_Objectives:_
(1) Decide whether each statement agrees with the shelf-fitting problem, answering yes or no and quoting its deciding words: (a) The large shelves cost less than the small ones. (b) The example uses a wall length of 30. (c) The other solution given, with eight small shelves and no large ones, leaves some space empty.
(2) Write what comes next in the shelf-fitting problem, picking up after its last sentence.

_Text passage:_
⁂
Given the length of a wall w and infinite shelves of two lengths small and large (large > small).
Find the optimal solution to put the shelves in the wall such that the empty space left is minimum. We have to use the large shelves as much as possible (keeping the empty space minimum) because the large shelves are cheaper than the smaller ones.
Example: Input: WallLength = 24 smallShelfLength = 3 largeShelfLength = 5 Output: S: 3 L: 3 E: 0 Explanation: We use three units of both large and small shelves and 0 space is left empty. 3 * 3 + 3 * 5 = 24 Empty space = 0 Another solution could have been S: 8 L: 0 E: 0 but because the larger shelf is cheaper the previous solution should be the answer.
⁂
_Data segment:_

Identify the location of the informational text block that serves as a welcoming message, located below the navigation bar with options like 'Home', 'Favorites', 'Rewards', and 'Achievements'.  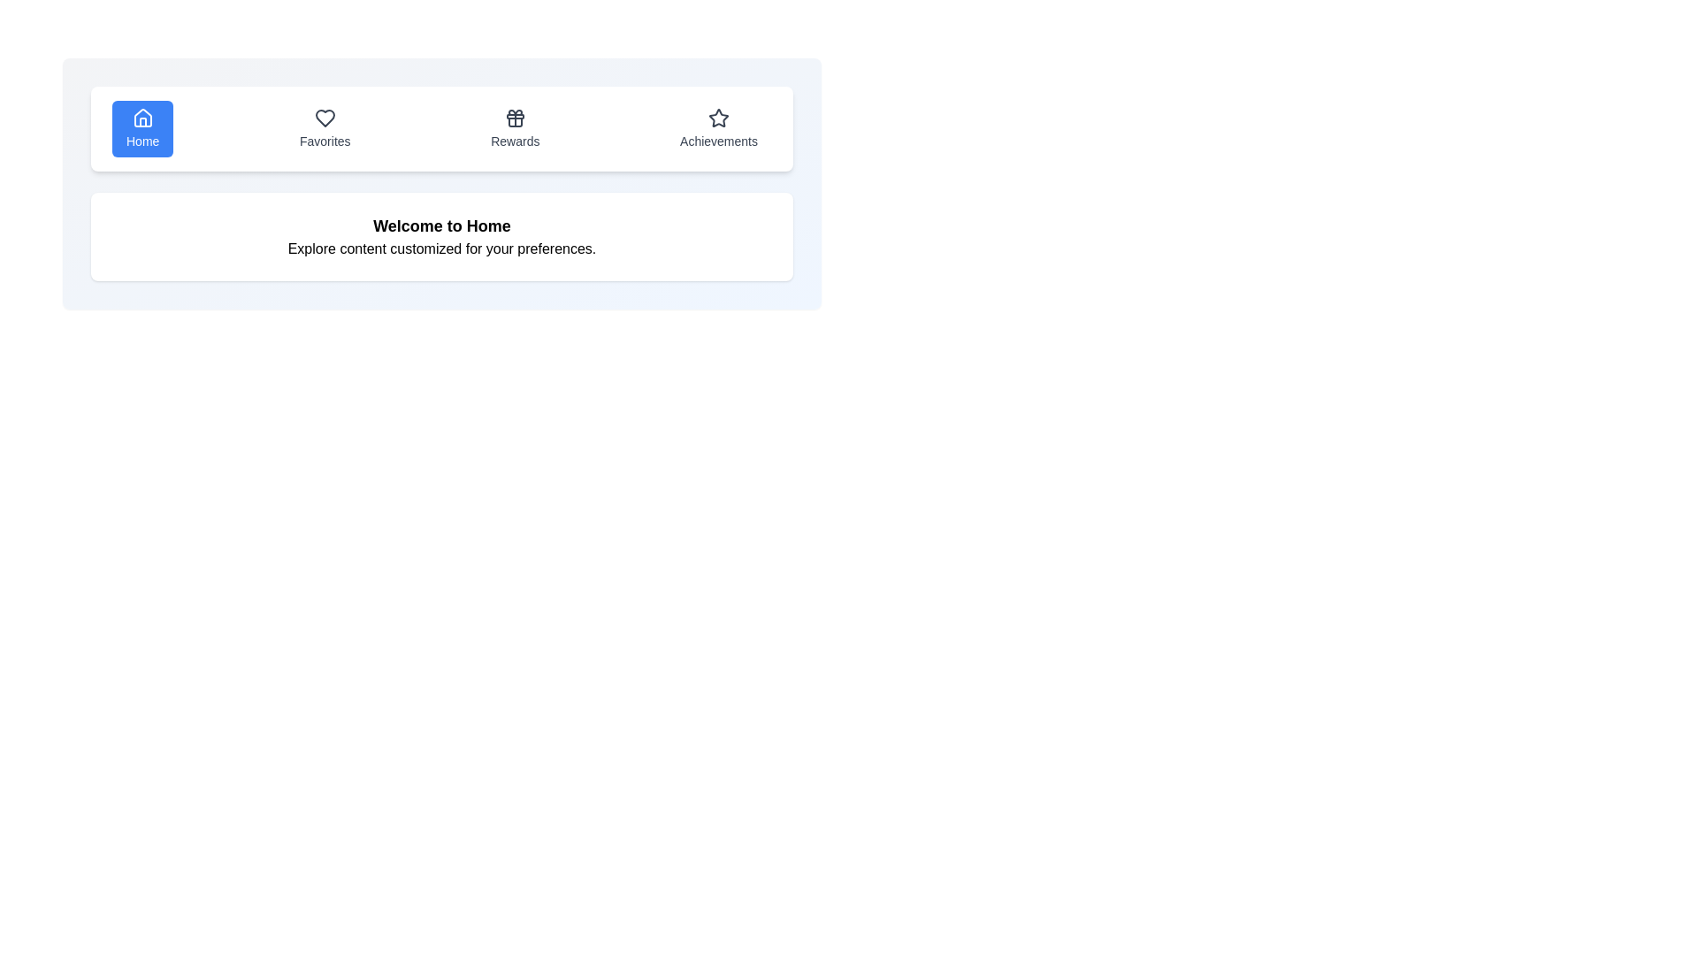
⁂
_Answers to each task:_
(1)
(a) Yes: "the large shelves are cheaper than the smaller ones."
(b) No: "WallLength = 24"
(c) No: "S: 8 L: 0 E: 0"

(2)
Solution:
A simple solution is to try all possible combinations of small and large shelves.
- Start by putting the maximum number of small shelves (with zero large shelves)
- Keep reducing the number of small shelves and try to fit the maximum number of large shelves possible in the extra space.
The final answer is (3, 3, 0). 3 small Shelves, 3 large shelves and zero empty.
We can improve this brute-force way by increasing the number of large shelves in each iteration. So the number of rows in the above diagram will reduce:
The code for this is very simple as below:
Code:
void fittingShelves(int wall, int small, int large)
{
if(wall < small)
{
cout<<"Empty : "<<wall;
return;
}
// WHEN PUTTING ZERO LARGE SHELVES
int numSmall = wall / small;
int numLarge = 0;
// VALUES OF minEmpty ARRANGEMENT
int minEmpty = wall % small;
int minEmptySmall = numSmall;
int minEmptyLarge = numLarge;
while(true)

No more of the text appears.